Hair Restoration

La calvizie, o alopecia androgenetica, è la forma più comune di perdita progressiva dei capelli ed è caratterizzata da un rimodellamento patologico del ciclo follicolare con progressiva miniaturizzazione dei follicoli nelle aree fronto-parietali e nel vertice. L’alopecia areata, invece, rappresenta una condizione infiammatoria di natura autoimmune che determina la comparsa di chiazze glabre ben definite sul cuoio capelluto, sul volto o su altre regioni corporee, con un’alterazione dell’omeostasi immunitaria locale e della struttura del follicolo. Nel corso degli anni sono stati proposti numerosi trattamenti per modulare l’infiammazione, riattivare l’unità follicolare e favorire la rivascolarizzazione tissutale.
Tra le terapie più avanzate rientrano le tecniche di medicina rigenerativa, tra cui il micrograftingautologo ottenuto con tecnologia RigeneraMed. Questo sistema consente di processare in modo sterile e controllato piccolissime porzioni di tessuto ricco di cellule progenitrici, componenti della matrice extracellulare e fattori di crescita bioattivi. Il microinnesto così ottenuto contiene un alto numero di cellule con capacità rigenerativa che, una volta reiniettate nel cuoio capelluto, contribuiscono alla modulazione dell’infiammazione, alla rivascolarizzazione locale e alla riattivazione dell’ambiente microfollicolare, favorendo la ripresa del ciclo anagen.
Una nuova frontiera della rigenerazione follicolare è rappresentata inoltre dagli esosomi, vescicole extracellulari contenenti microRNA derivati da cellule staminali della Rosa di Damasco. Questi nanocomplessi biologici, ottenuti attraverso processi avanzati di estrazione e purificazione, veicolano microRNA regolatori in grado di modulare vie intracellulari coinvolte nella sopravvivenza delle cellule della papilla dermica, nella riduzione dello stress ossidativo e nell’inibizione dell’infiammazione perifollicolare. Gli esosomi presentano un’alta biocompatibilità e una notevole capacità di penetrazione nei tessuti, promuovendo condizioni favorevoli alla riattivazione del follicolo pilifero e alla normalizzazione del microambiente tissutale.

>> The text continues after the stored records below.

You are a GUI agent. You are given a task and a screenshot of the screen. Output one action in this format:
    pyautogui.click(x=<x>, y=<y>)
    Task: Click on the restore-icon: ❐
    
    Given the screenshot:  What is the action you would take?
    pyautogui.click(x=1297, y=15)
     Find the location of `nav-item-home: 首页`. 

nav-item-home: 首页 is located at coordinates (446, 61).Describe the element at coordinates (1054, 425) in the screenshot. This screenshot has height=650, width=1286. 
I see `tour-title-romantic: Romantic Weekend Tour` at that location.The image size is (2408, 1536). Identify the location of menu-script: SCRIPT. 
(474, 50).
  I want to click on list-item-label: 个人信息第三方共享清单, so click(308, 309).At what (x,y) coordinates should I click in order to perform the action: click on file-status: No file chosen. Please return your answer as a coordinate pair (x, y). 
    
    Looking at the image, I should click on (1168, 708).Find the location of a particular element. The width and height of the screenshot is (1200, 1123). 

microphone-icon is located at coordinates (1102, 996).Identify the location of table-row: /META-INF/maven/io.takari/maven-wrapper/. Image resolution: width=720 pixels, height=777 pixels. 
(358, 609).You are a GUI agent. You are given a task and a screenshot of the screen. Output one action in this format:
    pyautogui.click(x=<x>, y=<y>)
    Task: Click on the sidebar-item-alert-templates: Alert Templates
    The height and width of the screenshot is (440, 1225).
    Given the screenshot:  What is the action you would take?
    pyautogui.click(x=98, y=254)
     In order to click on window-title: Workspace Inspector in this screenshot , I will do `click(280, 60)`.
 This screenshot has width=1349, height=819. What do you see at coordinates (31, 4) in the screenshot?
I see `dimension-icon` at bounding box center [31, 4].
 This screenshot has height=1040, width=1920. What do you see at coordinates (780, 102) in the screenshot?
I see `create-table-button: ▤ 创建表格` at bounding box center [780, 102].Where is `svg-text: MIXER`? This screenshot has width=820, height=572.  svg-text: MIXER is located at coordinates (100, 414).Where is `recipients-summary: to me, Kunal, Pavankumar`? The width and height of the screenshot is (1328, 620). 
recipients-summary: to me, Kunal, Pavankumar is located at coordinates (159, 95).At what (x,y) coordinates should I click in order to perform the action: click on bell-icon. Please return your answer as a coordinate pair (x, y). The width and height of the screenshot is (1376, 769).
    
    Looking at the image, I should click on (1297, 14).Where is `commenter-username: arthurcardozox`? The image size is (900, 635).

Accanto a queste metodiche rigenerative, trovano impiego anche la biorivitalizzazione non invasiva tramite ossigenoterapia o mesoterapia farmacologica, la fotobiomodulazione (LLLT), i peptidi biomimetici ad azione pro-anagen, gli agonisti delle vie Wnt e i protocolli antinfiammatori mirati per le forme autoimmuni.
L’integrazione di queste strategie, selezionate in base alla tipologia di alopecia e al quadro clinico individuale, consente oggi un trattamento più personalizzato, fisiologico e scientificamente fondato, con risultati clinici più significativi nella gestione dell’alopecia androgenetica e delle forme areate.